Supplied text:
• • • • •

Best to skip ‘topping off’ at gas station, experts say
IRON MOUNTAIN – The familiar click of the nozzle when filling up at the gas station is recognizable to anyone with a few miles of driving under their belt.
Once that nozzle clicks, just about every driver faces the decision of whether or not to squeeze a few extra cents’ worth of gas into their vehicles or remove the nozzle from their vehicles, place it back where it belongs and head off on their way.
Such scenes play out every day across the globe, and it’s likely that the majority of drivers try to squeeze a few extra drops into their tank. While topping off can seem like a financially savvy way to delay your next trip to the filling station, doing so may only cost drivers and the planet they call home. The following are four great reasons to skip topping off the next time you pull into a filling station.
1. Topping off costs you money.
According to the Environmental Protection Agency, drivers who top off at the pump are likely paying for gas they’re not getting. That’s because gas station pumps have vapor recovery systems that feed gas vapors back into their tanks in an effort to decrease air pollution. So any gas that drivers try to pump into their tanks after the nozzle has clicked may only be drawn into the vapor line and fed back into the gas station’s tanks and not your vehicle’s fuel tank.
2. Topping off may damage your car.
Topping off won’t just hurt your pocketbook; it can potentially damage your vehicle as well. Fuel tanks need extra room inside them so gas can expand while the car is being operated. Without room to expand, gas may evaporate into the vehicle’s vapor collection system, which can damage the system and produce greater gas emissions, thereby harming the planet.

• • • • •

Excerpted data:
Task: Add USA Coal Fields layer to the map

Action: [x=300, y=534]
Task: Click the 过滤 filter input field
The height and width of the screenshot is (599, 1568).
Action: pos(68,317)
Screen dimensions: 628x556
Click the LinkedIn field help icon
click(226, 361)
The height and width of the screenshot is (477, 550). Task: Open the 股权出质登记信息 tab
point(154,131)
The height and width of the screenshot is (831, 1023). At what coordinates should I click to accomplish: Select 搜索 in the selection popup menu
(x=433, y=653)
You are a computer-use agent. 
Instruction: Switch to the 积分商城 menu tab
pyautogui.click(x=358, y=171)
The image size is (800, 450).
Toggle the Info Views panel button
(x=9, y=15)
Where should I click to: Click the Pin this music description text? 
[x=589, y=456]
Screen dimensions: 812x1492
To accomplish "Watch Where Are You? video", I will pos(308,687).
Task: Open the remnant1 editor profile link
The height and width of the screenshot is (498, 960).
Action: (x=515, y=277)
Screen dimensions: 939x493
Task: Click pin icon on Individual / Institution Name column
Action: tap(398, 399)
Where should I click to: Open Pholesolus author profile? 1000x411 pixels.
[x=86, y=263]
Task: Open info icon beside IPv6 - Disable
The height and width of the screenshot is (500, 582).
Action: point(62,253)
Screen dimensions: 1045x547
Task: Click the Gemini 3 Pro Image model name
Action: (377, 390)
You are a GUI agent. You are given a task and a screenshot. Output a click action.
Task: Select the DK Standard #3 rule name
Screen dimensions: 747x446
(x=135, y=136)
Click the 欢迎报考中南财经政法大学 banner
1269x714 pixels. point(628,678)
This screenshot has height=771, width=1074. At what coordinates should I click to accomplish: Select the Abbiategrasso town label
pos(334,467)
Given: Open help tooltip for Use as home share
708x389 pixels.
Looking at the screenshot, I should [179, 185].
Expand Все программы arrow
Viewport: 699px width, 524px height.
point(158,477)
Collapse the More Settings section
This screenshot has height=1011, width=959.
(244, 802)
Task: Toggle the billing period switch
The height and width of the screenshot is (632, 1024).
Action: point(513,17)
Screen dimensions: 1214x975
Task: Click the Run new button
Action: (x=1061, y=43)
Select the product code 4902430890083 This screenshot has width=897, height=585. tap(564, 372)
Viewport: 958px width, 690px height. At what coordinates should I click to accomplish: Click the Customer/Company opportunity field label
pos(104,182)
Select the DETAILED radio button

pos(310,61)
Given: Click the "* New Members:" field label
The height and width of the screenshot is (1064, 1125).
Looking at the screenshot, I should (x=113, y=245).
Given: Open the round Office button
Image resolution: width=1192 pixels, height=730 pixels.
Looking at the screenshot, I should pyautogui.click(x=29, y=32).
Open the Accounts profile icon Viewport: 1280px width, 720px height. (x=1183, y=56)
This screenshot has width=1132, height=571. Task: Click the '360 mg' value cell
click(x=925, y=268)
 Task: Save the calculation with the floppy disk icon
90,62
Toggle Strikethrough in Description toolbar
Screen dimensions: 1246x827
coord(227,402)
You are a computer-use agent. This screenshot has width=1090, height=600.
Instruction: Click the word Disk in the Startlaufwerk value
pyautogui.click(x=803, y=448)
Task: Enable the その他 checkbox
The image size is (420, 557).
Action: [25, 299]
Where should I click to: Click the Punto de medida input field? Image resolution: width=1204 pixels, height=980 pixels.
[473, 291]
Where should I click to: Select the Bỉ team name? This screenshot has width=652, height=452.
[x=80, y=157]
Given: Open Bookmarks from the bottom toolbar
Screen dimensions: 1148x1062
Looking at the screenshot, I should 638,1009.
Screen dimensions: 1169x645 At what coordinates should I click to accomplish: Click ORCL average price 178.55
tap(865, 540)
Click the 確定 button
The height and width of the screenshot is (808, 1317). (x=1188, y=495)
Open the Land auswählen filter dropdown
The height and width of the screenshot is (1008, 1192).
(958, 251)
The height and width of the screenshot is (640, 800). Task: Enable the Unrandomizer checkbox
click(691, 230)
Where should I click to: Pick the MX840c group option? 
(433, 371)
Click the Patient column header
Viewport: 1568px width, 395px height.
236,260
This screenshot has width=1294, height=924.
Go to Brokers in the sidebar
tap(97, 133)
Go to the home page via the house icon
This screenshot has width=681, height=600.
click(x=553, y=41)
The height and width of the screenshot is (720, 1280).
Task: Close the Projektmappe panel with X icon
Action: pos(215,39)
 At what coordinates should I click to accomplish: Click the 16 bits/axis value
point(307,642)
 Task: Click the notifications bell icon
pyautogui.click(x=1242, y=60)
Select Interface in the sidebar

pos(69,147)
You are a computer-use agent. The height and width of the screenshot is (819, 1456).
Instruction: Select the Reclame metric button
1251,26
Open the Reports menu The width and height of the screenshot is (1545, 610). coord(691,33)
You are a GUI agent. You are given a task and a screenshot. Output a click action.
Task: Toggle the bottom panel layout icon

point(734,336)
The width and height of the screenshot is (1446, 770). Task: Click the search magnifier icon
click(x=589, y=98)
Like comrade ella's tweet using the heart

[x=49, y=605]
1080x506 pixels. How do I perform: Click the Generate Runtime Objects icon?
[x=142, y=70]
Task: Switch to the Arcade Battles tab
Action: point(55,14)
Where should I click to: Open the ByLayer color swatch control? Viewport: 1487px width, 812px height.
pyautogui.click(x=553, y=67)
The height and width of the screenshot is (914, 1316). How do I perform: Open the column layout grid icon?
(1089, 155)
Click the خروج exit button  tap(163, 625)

• • • • •

Prompt 1:
According to the article on topping off, why might a driver who keeps pumping after the nozzle clicks pay for gas that never reaches the car? Answer in one to three sentences.
Prompt 2:
Reproduce the passage of the topping-off article from "Once that nozzle" to "costs you money.".
The material has no role in this exercise.

Task solution 1:
Gas station pumps have vapor recovery systems that feed gas vapors back into the station's tanks to reduce air pollution. Gas pumped after the nozzle clicks may be drawn into the vapor line and returned to the station's tanks rather than going into the vehicle's fuel tank.

Task solution 2:
Once that nozzle clicks, just about every driver faces the decision of whether or not to squeeze a few extra cents’ worth of gas into their vehicles or remove the nozzle from their vehicles, place it back where it belongs and head off on their way.
Such scenes play out every day across the globe, and it’s likely that the majority of drivers try to squeeze a few extra drops into their tank. While topping off can seem like a financially savvy way to delay your next trip to the filling station, doing so may only cost drivers and the planet they call home. The following are four great reasons to skip topping off the next time you pull into a filling station.
1. Topping off costs you money.